Philippe Moreau, MD, Head of the Department of Hematology, University Hospital of Nantes, France, “The increase in progression free survival, observed consistently across all subgroups, when adding Sarclisa to carfilzomib and dexamethasone is remarkable in patients with relapsed multiple myeloma in a proteasome inhibitor combination. Relapse is common in multiple myeloma, creating the need for differentiated second-line treatments that provide patients a longer period of time without disease progression.

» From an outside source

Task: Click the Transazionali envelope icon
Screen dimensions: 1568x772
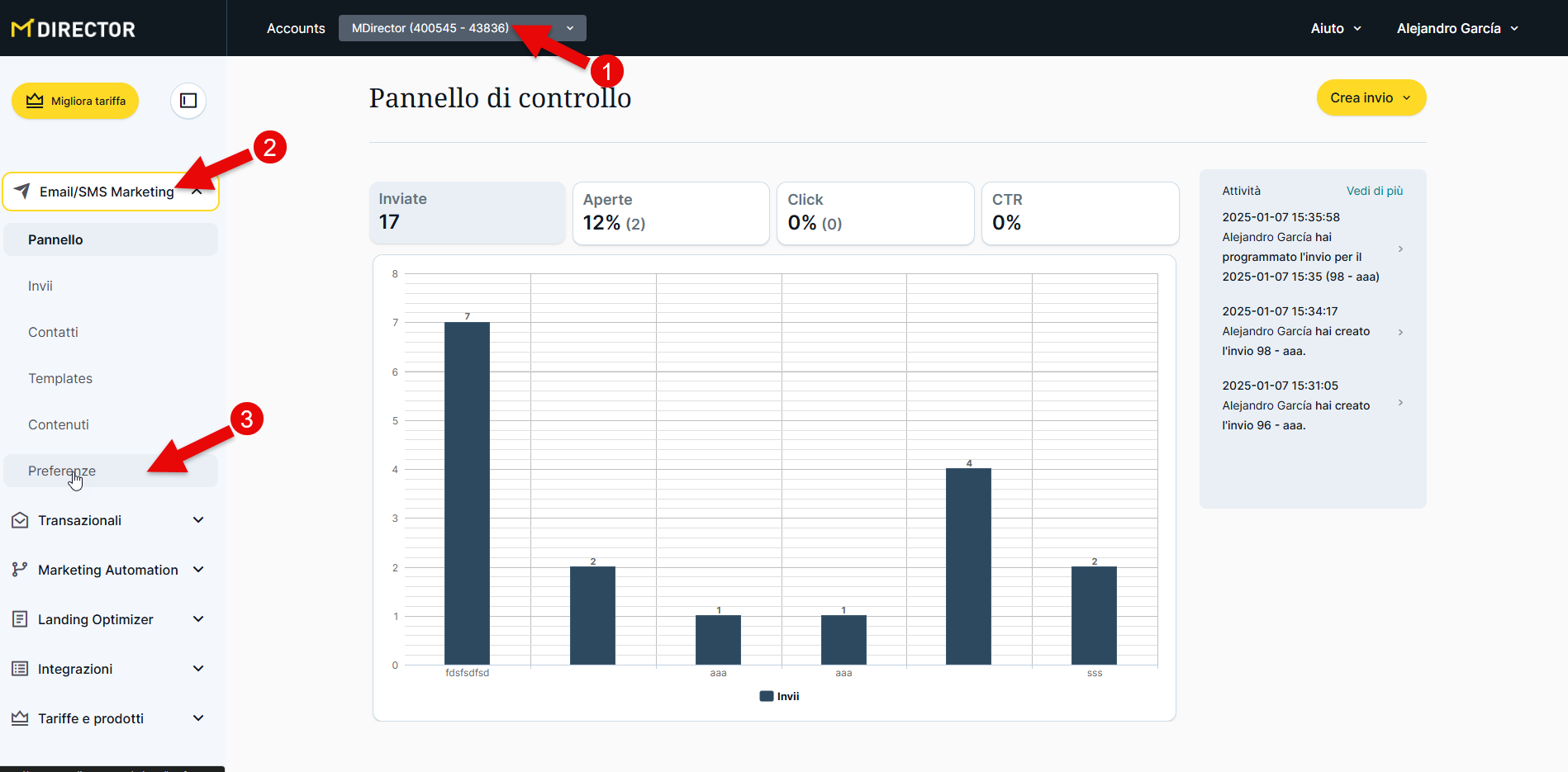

This updated analysis reinforces the potential for Sarclisa to become a new standard of care for patients with relapsed multiple myeloma.”

Peter C. Adamson, MD, Global Head of Oncology Clinical Development and Pediatric Innovation at Sanofi, “To observe progression free survival of more than three years in patients with relapsed multiple myeloma when Sarclisa was added to a proteasome inhibitor backbone of therapy is unprecedented and reinforces our confidence in Sarclisa as a potential best in class anti-CD38 antibody.”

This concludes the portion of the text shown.